Reactions split over California solar panel mandate

Key Points
  • California regulators approved a plan to mandate solar panels on all new residential buildings in the state, starting in 2020.
  • Some critics say this will disproportionately hurt low-income homeowners or would-be homeowners.
  • Others say the return on energy savings is worth the investment.
Experts debate California's new solar panel mandate

Reactions are split on California's decision to mandate solar panels on new homes in the state.

The measure, approved by California regulators in a unanimous decision on Wednesday, will require all new residential buildings, including apartments and condos that are three stories or fewer, to have rooftop solar panels starting in 2020.

The California Energy Commission, the body responsible for approving the decision, estimated the panels will tack on approximately $9,500 in additional construction fees but save homeowners $19,000 in energy bills over the course of 30 years.

But Jimmy Pethokoukis, economic policy analyst at the American Enterprise Institute, said the mandate will only hurt California homeowners who can't afford the upgrade in an already saturated housing market.

"This is great for wealthier homeowners, but for everybody else it's one more reason to not go to California or to leave ASAP," said Pethokoukis, who called himself "an escapee of Los Angeles and California."

"After 30 years you might make your money back," Pethokoukis told CNBC on "Closing Bell" Wednesday.

California governments "really don't care about the cost of living," he said. "What they should focus on is affordability and lowering the cost of living for Californians in a key state where we have these high-productivity cities. We should want more people to move to California," Pethokoukis said of the state that is now the world's fifth-largest economy.

Kelly Knutsen, director of technology advancement at the California Solar & Storage Association, said the move is a "win-win" for consumers of all income levels and the environment.

"Low-income families spend proportionally more on their energy bills than anybody else," he said on "Closing Bell" Wednesday, calling the panels a "great investment for Californians."

"The energy savings that they're going to get on a monthly basis is going to be twice as much as what the increase in the mortgage would be," Knutsen said. "That's a 200 percent rate of return."

California is the first state to mandate solar panels in homes. Shares of the Guggenheim Solar ETF were up more than 1 percent on Wednesday.
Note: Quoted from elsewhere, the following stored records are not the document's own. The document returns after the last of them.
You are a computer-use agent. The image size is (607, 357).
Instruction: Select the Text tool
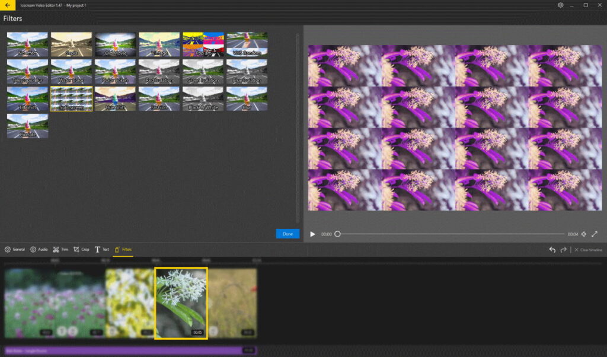[x=102, y=249]
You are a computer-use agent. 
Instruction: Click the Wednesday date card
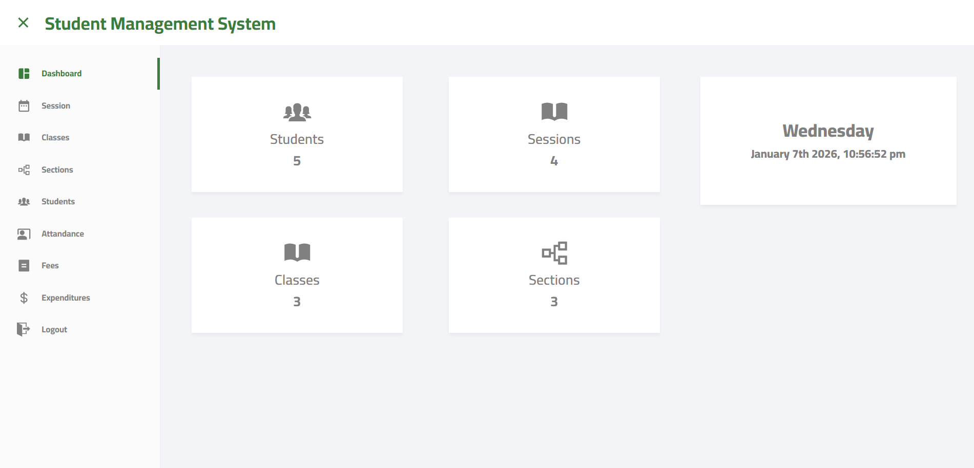point(828,139)
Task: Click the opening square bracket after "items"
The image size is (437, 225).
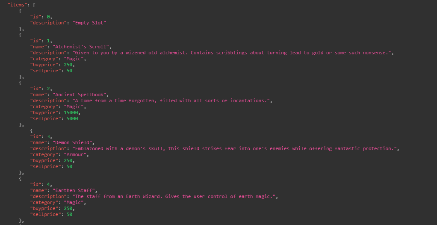Action: tap(34, 5)
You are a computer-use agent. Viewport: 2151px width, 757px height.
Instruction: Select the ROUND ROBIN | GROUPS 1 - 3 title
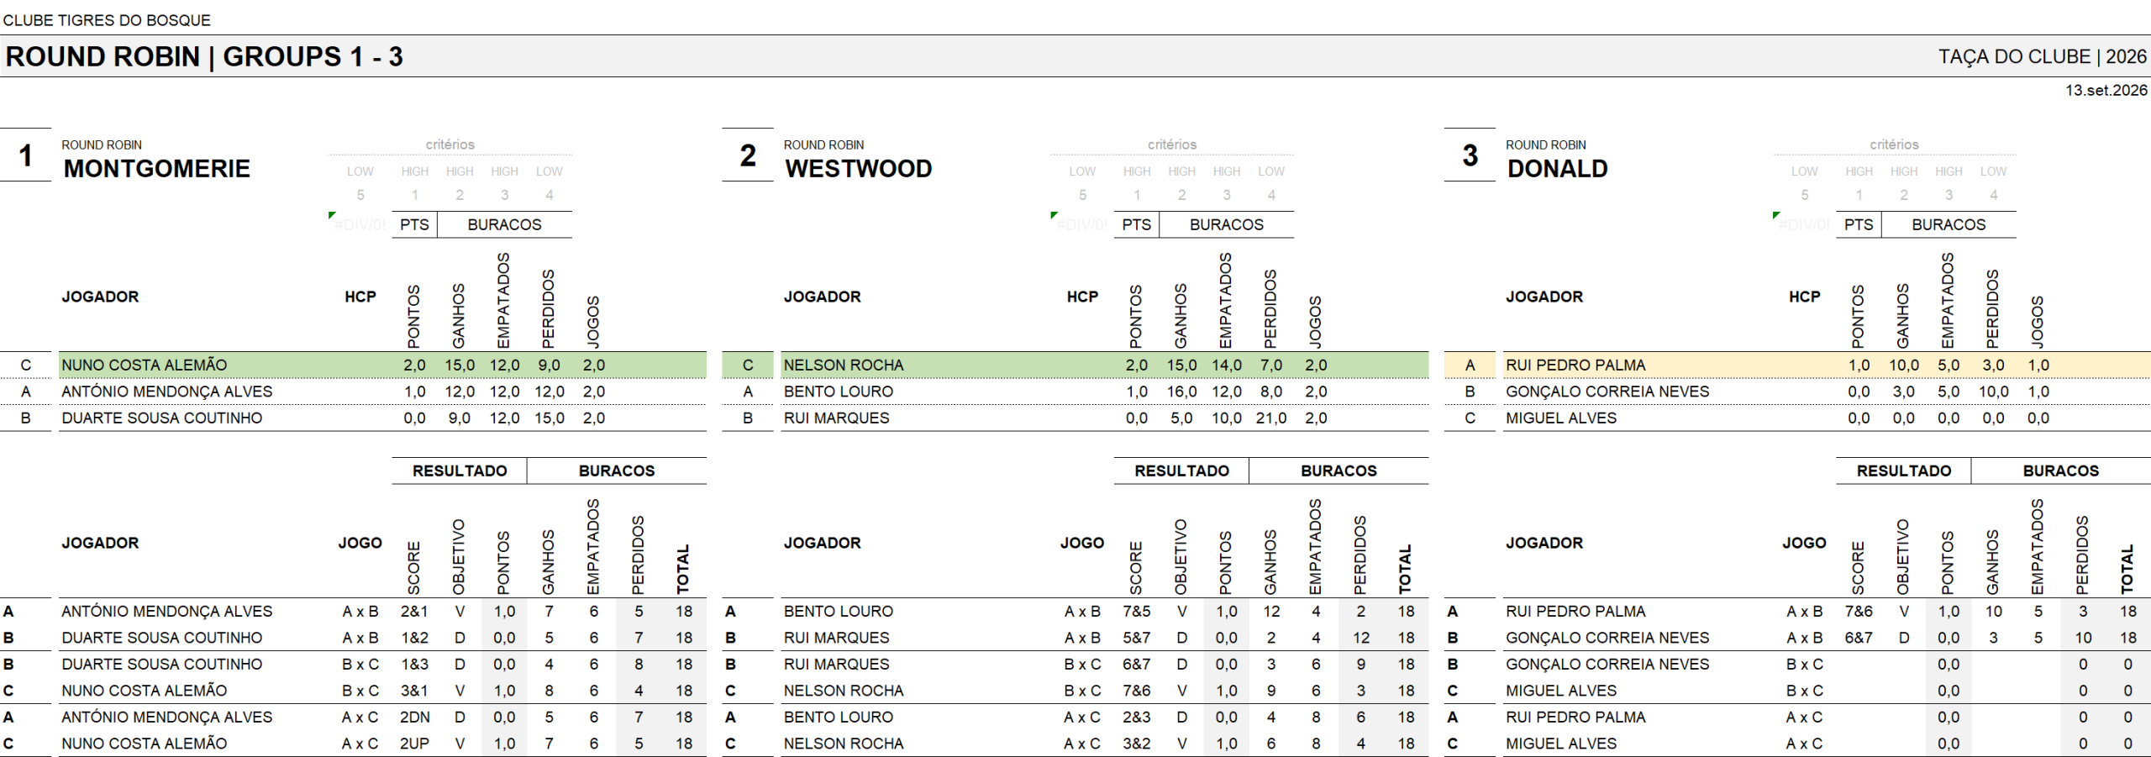coord(204,56)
But housing stocks, including PulteGroup, LGI Homes, Hovnanian Enterprises and Beazer Home USA, all closed lower.

The commission estimates that the panels will cost residential homeowners about $40 a month, but save them about $80 a month on things like heat, air conditioning and lighting bills.

But Pethokoukis pointed out that homeowners will still "have to come up with the money to buy that house up front," and California homes aren't cheap.

"The cost of solar is dropping," he said. "Why do this now?"